ここで試した条件以外にも、他の条件に基づいてアーティファクトをフィルタすることもできます。
これでラボは完了です。
お疲れさまでした
Vertex AI を使って次のことを行う方法を学びました。
- Kubeflow Pipelines SDK を使用して、Vertex AI でデータセットを作成し、そのデータセットでカスタム Scikit-learn モデルをトレーニングしてデプロイする ML パイプラインを構築する
- アーティファクトとメタデータを生成するカスタム パイプライン コンポーネントを作成する
- Cloud コンソールとプログラムの両方で Vertex Pipelines の実行を比較する
- パイプライン生成アーティファクトのリネージを追跡する
- パイプライン実行メタデータをクエリする
Vertex のさまざまな部分の説明については、ドキュメントをご覧ください。
9. クリーンアップ
料金が発生しないようにするため、このラボで作成したリソースを削除することをおすすめします。
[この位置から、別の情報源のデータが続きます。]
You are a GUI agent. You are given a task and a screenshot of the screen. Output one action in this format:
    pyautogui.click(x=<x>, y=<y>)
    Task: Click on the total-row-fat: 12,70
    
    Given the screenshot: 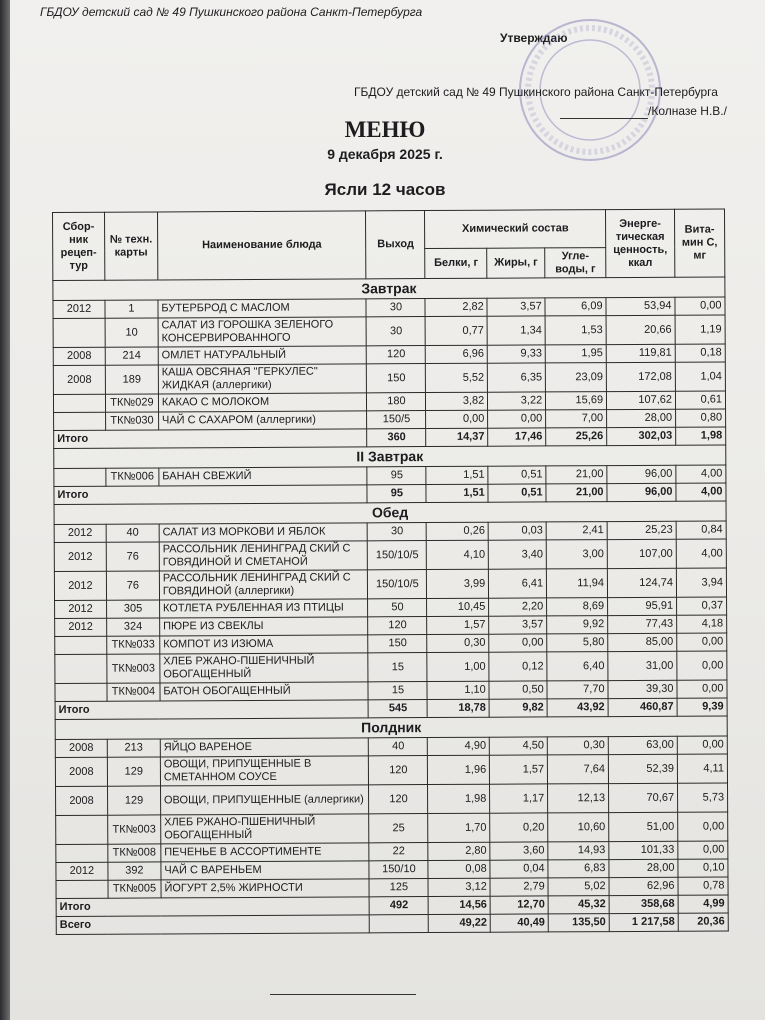 What is the action you would take?
    pyautogui.click(x=520, y=905)
    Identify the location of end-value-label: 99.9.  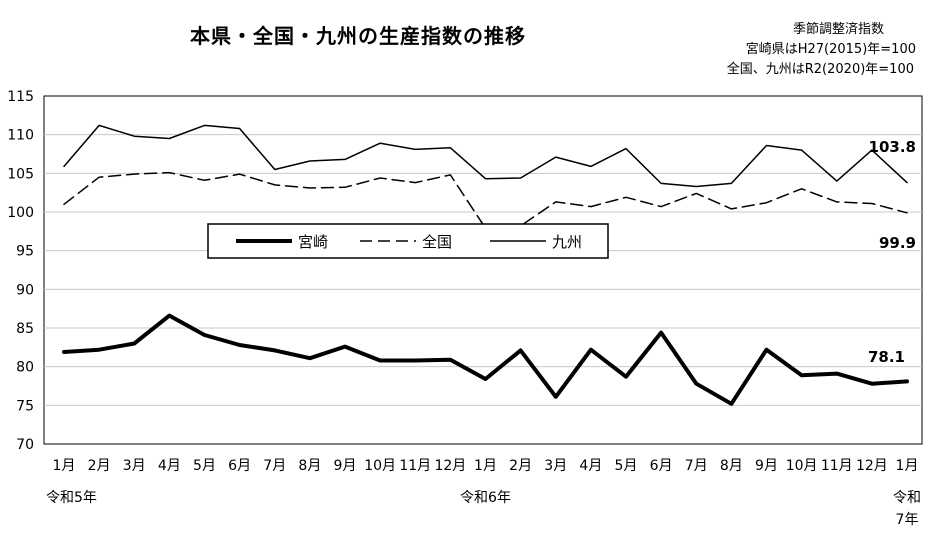
(898, 243).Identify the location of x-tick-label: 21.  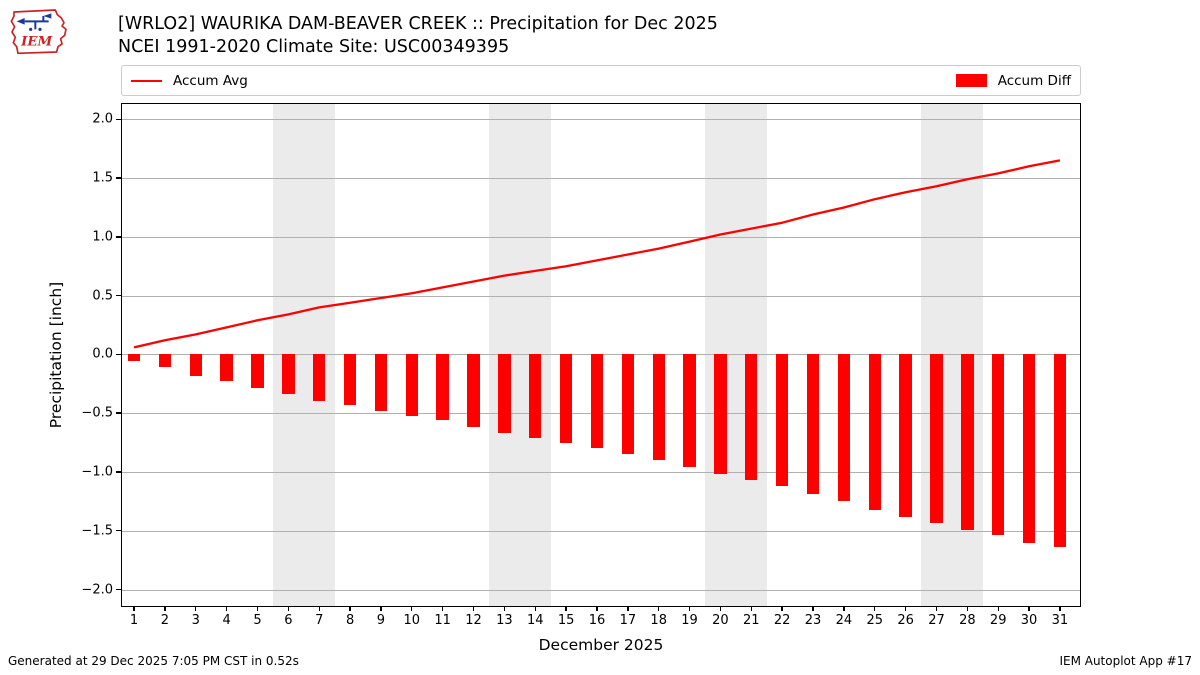
(752, 620).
Notebooks インスタンスを停止または削除する
このラボで作成したノートブックを引き続き使用する場合は、未使用時にオフにすることをおすすめします。Cloud コンソールの Notebooks UI で、ノートブックを選択して [停止] を選択します。インスタンスを完全に削除する場合は、[削除] を選択します。
Vertex AI エンドポイントを削除する
デプロイしたエンドポイントを削除するには、Vertex AI コンソールの [エンドポイント] セクションに移動し、削除アイコンをクリックします。
Cloud Storage バケットの削除
ストレージ バケットを削除するには、Cloud コンソールのナビゲーション メニューで [ストレージ] に移動してバケットを選択し、[削除] をクリックします。